Benfica - 589 milhões de eurosAjax - 454 milhões de eurosChelsea - 442 milhões de eurosLyon - 423 milhões de eurosSporting - 417 milhões de eurosManchester City - 404 milhões de eurosReal Madrid - 395 milhões de eurosMonaco - 378 milhões de eurosPalmeiras - 356 milhões de eurosBayer Leverkusen - 339 milhões de euros

Em número de jogadores

Além dos valores, a pesquisa cita o número de jogadores negociados por cada clube. O Ajax lidera este tópico, com 43 atletas, e o Palmeiras aparece em 13º com 32.

Entre os brasileiros, São Paulo e Flamengo aparecem em 6º e 7º com 37 e 36 atletas. Ou seja, o Palmeiras precisou de menos jogadores para fazer maior volume de receita em comparação aos clubes do Brasil que aparecem a frente nesse ranking.

Como o Palmeiras chegou a esses números?

Tudo começa principalmente nas mudanças estruturais da última década.

Entre 2013 e 2015, tentando se reorganizar após o rebaixamento, o Palmeiras, na gestão de Paulo Nobre, trouxe nomes dedicados para cada área do futebol: Alexandre Mattos e Cícero Souza no principal, e João Paulo Sampaio na base, com o intuito de transformar o clube em referência na formação de atletas.

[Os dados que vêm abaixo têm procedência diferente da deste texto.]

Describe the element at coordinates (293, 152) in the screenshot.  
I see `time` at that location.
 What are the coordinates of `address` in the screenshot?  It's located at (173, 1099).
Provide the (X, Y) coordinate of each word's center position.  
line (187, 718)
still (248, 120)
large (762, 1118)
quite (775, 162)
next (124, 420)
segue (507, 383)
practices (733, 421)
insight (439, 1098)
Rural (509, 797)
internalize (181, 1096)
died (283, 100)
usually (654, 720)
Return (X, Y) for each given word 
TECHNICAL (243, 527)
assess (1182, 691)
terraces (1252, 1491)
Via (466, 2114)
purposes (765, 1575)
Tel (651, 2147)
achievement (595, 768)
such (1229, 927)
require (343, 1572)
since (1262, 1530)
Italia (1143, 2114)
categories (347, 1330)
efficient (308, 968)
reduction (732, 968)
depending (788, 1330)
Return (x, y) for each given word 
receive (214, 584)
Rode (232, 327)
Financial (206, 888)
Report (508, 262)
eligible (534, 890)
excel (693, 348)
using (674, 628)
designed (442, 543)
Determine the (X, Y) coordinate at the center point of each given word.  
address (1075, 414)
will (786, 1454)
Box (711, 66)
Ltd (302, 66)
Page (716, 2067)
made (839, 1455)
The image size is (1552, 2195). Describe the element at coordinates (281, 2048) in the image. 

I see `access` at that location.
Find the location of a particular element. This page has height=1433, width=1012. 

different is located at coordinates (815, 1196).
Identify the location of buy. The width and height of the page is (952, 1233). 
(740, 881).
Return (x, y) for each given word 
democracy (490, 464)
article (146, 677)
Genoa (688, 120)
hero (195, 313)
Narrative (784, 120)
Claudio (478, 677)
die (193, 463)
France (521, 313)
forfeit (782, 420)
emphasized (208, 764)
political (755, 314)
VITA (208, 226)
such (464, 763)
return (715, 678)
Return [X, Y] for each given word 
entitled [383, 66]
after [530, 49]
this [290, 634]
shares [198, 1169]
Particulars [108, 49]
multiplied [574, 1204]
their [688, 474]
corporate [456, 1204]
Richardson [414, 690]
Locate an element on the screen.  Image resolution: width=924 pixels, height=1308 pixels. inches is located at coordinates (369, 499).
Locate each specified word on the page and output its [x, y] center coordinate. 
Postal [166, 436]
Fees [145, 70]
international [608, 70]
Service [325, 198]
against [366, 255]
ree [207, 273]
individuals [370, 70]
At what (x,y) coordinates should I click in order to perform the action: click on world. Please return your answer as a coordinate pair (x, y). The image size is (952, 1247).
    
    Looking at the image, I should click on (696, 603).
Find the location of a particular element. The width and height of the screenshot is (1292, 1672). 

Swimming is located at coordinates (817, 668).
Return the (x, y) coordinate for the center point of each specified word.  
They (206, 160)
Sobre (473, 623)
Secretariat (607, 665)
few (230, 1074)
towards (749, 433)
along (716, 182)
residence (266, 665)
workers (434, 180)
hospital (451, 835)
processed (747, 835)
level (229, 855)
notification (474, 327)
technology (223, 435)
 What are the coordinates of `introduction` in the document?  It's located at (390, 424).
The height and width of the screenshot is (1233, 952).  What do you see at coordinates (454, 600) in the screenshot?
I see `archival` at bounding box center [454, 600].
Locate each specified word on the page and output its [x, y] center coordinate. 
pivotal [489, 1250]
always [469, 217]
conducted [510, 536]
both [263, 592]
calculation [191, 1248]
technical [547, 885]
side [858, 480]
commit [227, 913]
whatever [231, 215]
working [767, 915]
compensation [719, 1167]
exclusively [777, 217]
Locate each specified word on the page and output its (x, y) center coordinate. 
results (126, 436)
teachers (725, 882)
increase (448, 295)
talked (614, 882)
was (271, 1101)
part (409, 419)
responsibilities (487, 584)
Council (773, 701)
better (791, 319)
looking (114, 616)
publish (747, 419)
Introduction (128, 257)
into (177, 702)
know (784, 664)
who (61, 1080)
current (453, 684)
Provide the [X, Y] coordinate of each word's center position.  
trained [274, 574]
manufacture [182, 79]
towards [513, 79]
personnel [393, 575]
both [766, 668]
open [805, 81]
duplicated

Naquela época, iniciou mudanças na estrutura, triplicando o número de treinadores de quatro para 12 e adotando captadores em quatro das cinco regiões do Brasil, além de promover mudanças na mentalidade do clube.

Em 2016, fez aquela que considera como a primeira grande venda: Gabriel Jesus ao Manchester City, da Inglaterra, por 32,75 milhões de euros (R$ 121 milhões na cotação da época).

– Estou na Europa há nove anos e o trabalho continua dando frutos. É uma comprovação do quanto o projeto no clube seguiu um caminho de excelência mesmo depois de tanto tempo – observa Gabriel Jesus.

Em 2017, as vendas ganharam ritmo com divulgação ao futebol internacional e dois anos depois o Palmeiras já estava negociando jogadores que nem sequer haviam estreado no profissional.

Consequentemente, acumulou recordes nos últimos anos, com Endrick e Estêvão entre as maiores vendas da história do futebol brasileiro e em seguida Vitor Reis sendo o zagueiro mais caro do país, negociado ao Manchester City por 37 milhões de euros, superando Beraldo, do São Paulo.

– O clube me preparou em todos os aspectos e isso faz diferença quando a gente chega aqui fora. Fico feliz de fazer parte de uma geração que não só realiza sonhos, mas também ajuda a valorizar ainda mais a base do Palmeiras – diz o zagueiro, que foi recém convocado por Ancelotti na seleção brasileira.

Em 2026, o clube tem a meta de fazer R$ 399 milhões em venda de atletas, mas neste caso indo além de jogadores formados na base.

Um dos nomes candidatos a receber boas propostas neste ano, porém, para além de Eduardo Conceição, é o meia-atacante Allan, de 20 anos, também formado na base do clube.